-------- Data for processing

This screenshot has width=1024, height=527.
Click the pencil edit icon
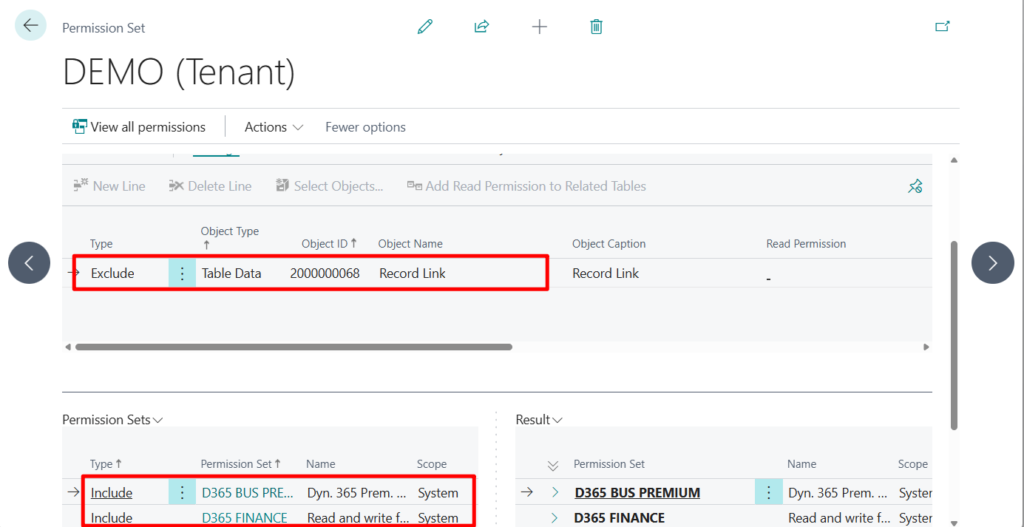coord(425,27)
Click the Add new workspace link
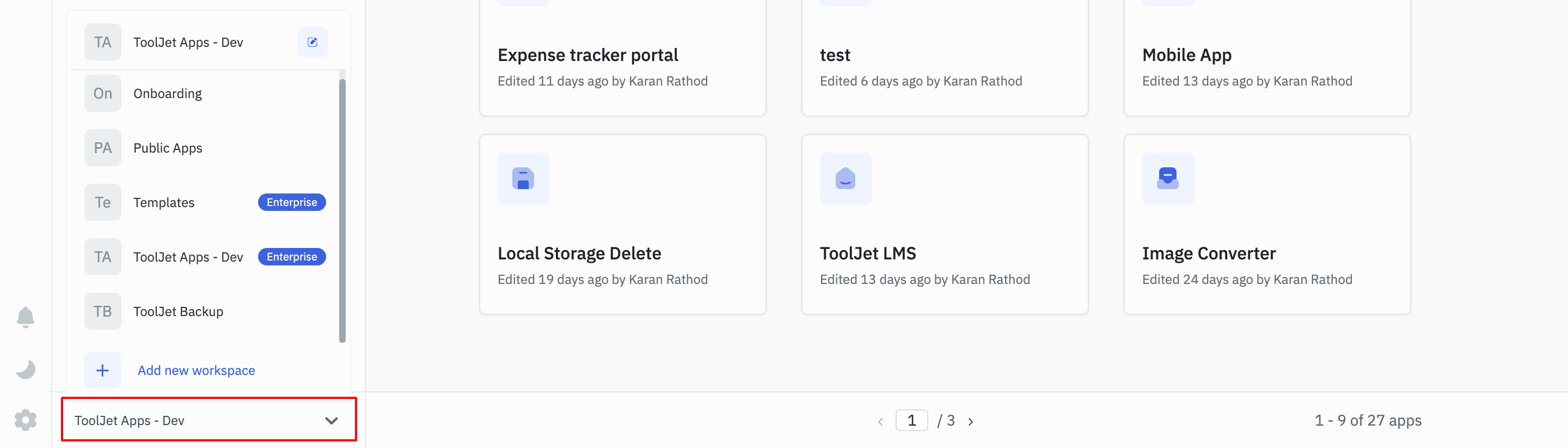The width and height of the screenshot is (1568, 448). 196,370
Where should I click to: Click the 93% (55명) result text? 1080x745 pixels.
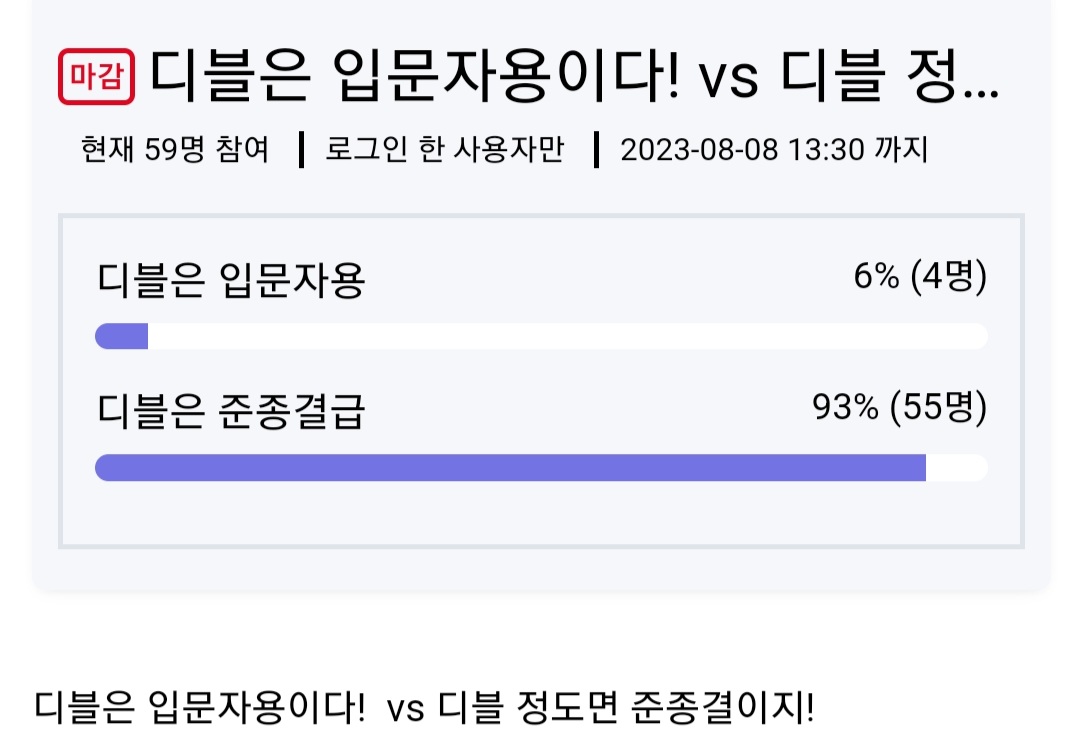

----------------

### Stated task
Put every line of the data above into a Markdown table with the columns "Row" and "Text", numbering the rows and skipping blank lines. Leave the pictures out.

### Exercise response
| Row | Text |
|---|---|
| 1 | This screenshot has width=1024, height=527. |
| 2 | Click the pencil edit icon |
| 3 | coord(425,27) |
| 4 | Click the Add new workspace link |
| 5 | The width and height of the screenshot is (1568, 448). 196,370 |
| 6 | Where should I click to: Click the 93% (55명) result text? 1080x745 pixels. |